Joachim Draeger wrote:
Am Montag, den 13.11.2006, 12:58 +0100 schrieb Stefano Bagnara:
But intended-to-fail failing tests obscures all
oops-something-bad-happened failing tests.
Right. This is the BIG problem of failing tests.

Okay, but I don't think that not writing, not executing or inverting
them is better.

I think tests should be written and executed. But if someone is committing code that would break the tests he should simply wait to commit. As soon as also the tests will work he will commit. Simple and easy. We are not using test driven development, so I think this is the simple way to go.

I have a lot of local branches of v2.3 and trunk, with various work in progress. I synchronize them often with the online repository.
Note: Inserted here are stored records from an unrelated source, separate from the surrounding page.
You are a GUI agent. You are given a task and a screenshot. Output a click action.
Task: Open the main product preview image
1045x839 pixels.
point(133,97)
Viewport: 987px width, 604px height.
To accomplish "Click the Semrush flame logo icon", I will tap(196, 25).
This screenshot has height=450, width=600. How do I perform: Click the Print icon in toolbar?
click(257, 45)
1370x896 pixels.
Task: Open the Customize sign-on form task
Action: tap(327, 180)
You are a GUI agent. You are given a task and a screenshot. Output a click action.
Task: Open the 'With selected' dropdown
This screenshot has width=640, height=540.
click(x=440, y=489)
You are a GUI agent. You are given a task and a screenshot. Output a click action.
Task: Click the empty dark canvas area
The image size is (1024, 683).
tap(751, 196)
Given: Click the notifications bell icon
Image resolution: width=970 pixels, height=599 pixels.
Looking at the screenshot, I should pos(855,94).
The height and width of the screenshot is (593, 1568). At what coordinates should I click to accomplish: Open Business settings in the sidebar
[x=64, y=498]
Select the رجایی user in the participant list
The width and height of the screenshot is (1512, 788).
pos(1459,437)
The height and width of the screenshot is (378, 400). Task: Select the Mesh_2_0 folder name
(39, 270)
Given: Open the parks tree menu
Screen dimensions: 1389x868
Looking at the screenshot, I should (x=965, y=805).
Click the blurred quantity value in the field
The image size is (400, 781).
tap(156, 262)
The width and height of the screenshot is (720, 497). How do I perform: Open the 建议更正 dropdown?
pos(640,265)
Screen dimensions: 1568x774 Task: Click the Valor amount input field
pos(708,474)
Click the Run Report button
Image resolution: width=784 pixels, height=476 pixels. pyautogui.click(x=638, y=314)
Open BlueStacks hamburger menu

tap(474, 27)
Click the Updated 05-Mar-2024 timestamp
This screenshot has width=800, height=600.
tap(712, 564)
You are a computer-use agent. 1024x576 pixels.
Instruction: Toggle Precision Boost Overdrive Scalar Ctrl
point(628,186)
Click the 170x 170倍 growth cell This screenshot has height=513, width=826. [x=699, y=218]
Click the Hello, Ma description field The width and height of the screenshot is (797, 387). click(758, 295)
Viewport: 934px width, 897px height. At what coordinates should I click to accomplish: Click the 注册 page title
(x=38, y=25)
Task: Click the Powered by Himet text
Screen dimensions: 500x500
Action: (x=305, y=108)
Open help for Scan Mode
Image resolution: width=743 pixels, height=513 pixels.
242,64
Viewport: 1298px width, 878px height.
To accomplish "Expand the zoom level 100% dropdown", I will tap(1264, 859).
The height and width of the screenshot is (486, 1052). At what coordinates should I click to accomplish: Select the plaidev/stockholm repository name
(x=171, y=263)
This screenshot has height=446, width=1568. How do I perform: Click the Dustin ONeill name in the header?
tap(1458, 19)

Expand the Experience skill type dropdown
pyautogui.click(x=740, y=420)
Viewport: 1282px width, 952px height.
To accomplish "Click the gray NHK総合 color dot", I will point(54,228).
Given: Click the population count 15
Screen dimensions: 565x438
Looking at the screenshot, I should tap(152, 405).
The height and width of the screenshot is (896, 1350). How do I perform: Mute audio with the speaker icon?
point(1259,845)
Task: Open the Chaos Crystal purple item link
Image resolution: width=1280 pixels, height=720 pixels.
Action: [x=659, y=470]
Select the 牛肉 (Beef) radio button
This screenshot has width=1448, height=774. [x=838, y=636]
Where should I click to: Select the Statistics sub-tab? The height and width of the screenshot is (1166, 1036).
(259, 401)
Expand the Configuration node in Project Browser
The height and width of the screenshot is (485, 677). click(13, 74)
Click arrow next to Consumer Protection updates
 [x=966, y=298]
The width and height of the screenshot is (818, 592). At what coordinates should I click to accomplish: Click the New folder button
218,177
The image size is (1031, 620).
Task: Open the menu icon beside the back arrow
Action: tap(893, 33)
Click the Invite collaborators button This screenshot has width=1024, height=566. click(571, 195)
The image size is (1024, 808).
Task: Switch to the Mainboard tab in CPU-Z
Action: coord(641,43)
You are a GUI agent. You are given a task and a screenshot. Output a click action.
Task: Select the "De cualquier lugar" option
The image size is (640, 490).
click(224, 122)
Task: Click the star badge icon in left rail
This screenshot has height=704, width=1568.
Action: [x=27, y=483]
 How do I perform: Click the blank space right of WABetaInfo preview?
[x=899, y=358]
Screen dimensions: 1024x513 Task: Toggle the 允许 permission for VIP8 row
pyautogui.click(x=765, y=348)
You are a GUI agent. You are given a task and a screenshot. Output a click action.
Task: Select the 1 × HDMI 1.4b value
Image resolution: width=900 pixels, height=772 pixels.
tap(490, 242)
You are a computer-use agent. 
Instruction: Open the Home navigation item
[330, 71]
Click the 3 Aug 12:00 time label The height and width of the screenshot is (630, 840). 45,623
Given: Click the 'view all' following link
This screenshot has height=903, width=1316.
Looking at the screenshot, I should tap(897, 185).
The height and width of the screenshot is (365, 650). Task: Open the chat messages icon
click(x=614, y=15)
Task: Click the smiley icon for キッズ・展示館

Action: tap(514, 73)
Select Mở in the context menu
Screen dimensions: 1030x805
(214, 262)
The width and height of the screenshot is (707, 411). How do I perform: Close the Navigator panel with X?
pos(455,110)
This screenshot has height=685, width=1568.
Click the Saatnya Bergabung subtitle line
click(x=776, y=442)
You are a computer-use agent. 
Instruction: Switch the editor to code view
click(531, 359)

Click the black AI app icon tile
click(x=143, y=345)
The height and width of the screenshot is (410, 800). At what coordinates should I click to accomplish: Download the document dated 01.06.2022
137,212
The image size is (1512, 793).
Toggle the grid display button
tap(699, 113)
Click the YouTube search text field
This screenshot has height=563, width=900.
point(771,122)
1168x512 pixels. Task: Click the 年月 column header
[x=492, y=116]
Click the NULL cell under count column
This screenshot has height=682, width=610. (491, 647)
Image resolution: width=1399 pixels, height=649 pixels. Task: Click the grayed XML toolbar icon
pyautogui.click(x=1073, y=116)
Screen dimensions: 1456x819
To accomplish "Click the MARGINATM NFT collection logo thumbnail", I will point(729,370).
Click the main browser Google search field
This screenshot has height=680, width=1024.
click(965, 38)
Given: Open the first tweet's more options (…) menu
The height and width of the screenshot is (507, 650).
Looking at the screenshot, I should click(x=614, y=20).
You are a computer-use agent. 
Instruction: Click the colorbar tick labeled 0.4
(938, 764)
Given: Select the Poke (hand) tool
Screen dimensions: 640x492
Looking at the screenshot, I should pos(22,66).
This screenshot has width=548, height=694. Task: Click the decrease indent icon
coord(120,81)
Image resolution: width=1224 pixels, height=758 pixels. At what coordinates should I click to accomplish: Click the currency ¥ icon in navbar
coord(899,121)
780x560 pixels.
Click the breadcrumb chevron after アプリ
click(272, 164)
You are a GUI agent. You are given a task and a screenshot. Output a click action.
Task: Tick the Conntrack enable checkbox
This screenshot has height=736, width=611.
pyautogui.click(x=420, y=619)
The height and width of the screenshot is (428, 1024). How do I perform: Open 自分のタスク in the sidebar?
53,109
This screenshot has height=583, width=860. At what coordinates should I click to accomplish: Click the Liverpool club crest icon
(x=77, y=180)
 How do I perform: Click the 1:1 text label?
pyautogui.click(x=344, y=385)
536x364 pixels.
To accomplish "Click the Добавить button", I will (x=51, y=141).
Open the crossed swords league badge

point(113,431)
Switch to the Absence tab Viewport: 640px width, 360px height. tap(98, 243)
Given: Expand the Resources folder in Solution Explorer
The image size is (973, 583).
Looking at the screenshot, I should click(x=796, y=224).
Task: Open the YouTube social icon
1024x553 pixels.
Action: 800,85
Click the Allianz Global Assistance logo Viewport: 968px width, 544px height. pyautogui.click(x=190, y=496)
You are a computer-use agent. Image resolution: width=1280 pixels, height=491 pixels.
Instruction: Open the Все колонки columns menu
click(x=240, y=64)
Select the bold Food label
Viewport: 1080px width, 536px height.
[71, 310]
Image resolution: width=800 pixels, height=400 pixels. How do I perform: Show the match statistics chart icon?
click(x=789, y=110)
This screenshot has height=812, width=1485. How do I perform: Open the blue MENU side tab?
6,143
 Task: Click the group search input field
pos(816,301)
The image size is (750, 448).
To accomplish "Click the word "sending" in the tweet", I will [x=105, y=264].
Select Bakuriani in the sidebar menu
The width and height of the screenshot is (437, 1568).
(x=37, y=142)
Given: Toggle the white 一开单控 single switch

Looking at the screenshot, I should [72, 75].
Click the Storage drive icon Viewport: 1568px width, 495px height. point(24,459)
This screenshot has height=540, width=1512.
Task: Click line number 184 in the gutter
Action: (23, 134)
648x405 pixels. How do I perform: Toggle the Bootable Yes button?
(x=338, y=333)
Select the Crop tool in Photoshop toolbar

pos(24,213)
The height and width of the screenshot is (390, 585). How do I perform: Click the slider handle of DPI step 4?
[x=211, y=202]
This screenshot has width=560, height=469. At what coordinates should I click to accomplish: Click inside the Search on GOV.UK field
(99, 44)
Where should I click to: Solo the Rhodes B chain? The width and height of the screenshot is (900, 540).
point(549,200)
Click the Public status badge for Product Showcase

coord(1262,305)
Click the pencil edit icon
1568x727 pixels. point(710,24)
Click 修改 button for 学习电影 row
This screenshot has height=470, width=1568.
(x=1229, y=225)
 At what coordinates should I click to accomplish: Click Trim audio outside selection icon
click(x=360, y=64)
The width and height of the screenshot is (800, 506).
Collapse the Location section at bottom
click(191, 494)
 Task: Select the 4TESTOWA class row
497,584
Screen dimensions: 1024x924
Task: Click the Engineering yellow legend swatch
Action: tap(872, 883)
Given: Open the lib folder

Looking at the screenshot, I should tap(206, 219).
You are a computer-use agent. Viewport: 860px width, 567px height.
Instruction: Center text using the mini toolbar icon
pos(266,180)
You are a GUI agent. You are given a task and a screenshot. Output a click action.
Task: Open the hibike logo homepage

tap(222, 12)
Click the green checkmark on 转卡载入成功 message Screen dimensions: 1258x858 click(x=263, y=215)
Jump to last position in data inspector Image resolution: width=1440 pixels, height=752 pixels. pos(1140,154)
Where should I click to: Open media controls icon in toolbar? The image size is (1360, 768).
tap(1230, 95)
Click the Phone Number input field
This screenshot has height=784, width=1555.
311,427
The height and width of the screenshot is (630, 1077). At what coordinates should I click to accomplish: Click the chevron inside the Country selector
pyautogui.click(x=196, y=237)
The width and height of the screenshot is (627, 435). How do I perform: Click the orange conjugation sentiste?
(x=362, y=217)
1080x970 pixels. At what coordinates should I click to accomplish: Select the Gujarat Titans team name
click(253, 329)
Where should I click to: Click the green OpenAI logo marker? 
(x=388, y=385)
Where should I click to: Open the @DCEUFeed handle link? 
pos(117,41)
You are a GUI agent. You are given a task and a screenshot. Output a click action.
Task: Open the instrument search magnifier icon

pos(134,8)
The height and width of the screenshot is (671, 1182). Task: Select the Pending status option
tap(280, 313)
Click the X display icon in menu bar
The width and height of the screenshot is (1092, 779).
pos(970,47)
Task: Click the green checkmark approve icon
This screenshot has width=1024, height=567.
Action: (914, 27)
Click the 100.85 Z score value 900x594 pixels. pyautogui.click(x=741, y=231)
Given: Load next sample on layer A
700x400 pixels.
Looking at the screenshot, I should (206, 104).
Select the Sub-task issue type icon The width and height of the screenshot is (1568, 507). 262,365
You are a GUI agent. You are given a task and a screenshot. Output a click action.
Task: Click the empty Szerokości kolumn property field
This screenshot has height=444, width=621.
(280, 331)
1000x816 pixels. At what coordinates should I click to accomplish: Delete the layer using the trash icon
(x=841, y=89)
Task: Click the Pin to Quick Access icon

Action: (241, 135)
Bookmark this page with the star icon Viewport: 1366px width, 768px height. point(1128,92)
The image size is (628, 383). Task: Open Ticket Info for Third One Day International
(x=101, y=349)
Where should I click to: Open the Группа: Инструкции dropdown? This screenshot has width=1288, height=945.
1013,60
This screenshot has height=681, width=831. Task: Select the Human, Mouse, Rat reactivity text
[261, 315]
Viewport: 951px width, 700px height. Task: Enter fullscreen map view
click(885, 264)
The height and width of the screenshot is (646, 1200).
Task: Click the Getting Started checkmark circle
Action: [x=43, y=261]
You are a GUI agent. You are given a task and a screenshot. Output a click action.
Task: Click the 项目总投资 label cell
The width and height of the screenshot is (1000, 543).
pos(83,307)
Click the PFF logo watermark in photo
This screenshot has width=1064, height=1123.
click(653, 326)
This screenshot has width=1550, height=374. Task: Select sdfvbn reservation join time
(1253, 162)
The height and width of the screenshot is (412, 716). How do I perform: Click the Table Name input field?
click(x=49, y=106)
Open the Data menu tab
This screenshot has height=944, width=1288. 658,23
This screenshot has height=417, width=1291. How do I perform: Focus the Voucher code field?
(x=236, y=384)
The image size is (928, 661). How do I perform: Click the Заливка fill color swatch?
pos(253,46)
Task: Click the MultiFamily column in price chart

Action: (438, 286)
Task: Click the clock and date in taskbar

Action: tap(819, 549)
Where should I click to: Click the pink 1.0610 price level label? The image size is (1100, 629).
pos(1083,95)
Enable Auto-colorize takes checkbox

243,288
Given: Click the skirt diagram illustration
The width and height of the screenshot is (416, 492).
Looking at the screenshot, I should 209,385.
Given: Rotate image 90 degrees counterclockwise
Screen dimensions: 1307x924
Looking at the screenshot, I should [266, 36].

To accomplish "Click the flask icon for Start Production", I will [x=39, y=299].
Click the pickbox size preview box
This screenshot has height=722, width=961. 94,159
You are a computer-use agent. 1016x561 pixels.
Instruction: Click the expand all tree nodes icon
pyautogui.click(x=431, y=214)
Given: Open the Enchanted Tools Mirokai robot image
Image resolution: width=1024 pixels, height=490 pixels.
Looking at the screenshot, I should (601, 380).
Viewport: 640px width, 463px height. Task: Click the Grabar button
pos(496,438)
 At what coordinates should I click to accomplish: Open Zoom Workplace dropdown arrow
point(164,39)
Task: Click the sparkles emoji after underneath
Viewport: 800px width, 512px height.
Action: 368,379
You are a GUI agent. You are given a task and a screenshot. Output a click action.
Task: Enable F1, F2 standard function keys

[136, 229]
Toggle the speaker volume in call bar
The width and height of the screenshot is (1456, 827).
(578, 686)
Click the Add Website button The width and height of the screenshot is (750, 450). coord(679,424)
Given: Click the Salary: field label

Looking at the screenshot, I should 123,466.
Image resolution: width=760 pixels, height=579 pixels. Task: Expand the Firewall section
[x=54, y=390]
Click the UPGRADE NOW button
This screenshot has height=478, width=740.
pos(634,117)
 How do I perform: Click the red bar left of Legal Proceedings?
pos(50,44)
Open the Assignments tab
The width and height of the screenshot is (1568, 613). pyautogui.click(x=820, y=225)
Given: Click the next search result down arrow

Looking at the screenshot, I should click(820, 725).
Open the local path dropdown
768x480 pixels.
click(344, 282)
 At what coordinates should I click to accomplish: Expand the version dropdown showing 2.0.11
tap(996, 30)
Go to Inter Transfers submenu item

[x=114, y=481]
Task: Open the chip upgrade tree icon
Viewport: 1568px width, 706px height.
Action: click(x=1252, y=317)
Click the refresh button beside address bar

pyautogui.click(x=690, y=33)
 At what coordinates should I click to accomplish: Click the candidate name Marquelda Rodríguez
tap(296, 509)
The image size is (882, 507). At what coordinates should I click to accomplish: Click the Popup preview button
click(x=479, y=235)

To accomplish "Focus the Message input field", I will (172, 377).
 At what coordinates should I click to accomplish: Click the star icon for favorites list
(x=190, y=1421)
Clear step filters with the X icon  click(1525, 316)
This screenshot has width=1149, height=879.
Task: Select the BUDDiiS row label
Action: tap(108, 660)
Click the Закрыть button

If I run tests and they fails I start looking at my code to understand what I broke and how: if other people commit code that break the tests I will loose much more time verifying where is the problem. I can't have an in-memory list of currenlty non passing tests and the cause. We have thousands of tests it would be a pain in the ass.

So as long as we are many to work on the same project we should take care to have passing tests. Tests that fails means that something urgent has to be done soon and it will probably stop others from working.

Imho it is the same of committing code that do not compile: if anyone commit code that do not compile anyone having updated the localcopy will have to take care of reverting the update in order to be able to keep working.

It seems that everyone has its own argument: maybe we should simply start a vote to decide how to keep working.

I propose to accept failing tests in the codebase. Nightly build should
not fail just because tests are failing. Instead we could provide a
testreport in the same folder.
Of course tests ran from ant should not be interrupted by the first
failure. (haltonfailure="no")
+1
Imho the nighly build should not be published if it does not pass tests.
Non passing tests should be only there by mistake, so the mistake could have compromised the quality of the code unintentionally.

Everyone knows that nightly build is potentially unstable. I don't think
that the bug added by mistake, that brings a test to fail, is more
dangerous than the bug added by mistake that noone notices.
I find it more useful to encourage people submitting bug-exposing
failing tests and make everyone aware of these known bugs.
It's a matter of transparency.

Imho having failing tests creates more problems than the ones that solves.

Well, of course this brings some administrative overhead. Maybe we need
a solution to sort our tests using TestSuites.
We could separate the tests known to fail to be warned at once when a
change brings additional tests to fail.
-1
I don't understand why we should complicate things so much.

If after a change an assertTrue fail and is known to fail because the test is wrong then it should be changed to assertFalse and a JIRA issue added if the test need more attention or have to be completed.

Of course a test should be fixed if it is wrong. I'm not talking about
executing invalid tests. That's another story.
I mean tests that expose known bugs that won't be fixed in a short time
frame.
Joachim

If we want to start using failing test for a specific goal then let's vote it and everyone will be aware of this. Otherwise tests must pass and if they fail everyone will start loosing time to understand what he did wrong on the code.

My personal preference is to avoid as hell committing code that will make tests to fail. As like as committing code that does not compile or run: of course the last one is the most difficult to be determined but if it happens (and it happened to me many times) it should be handled as high priority. We can make (by discussing) exception to this "rule" on special case where the fix is more urgent than having passing tests, but in trunk I give much more importance to avoid to loose committers time than to provide fast fixes.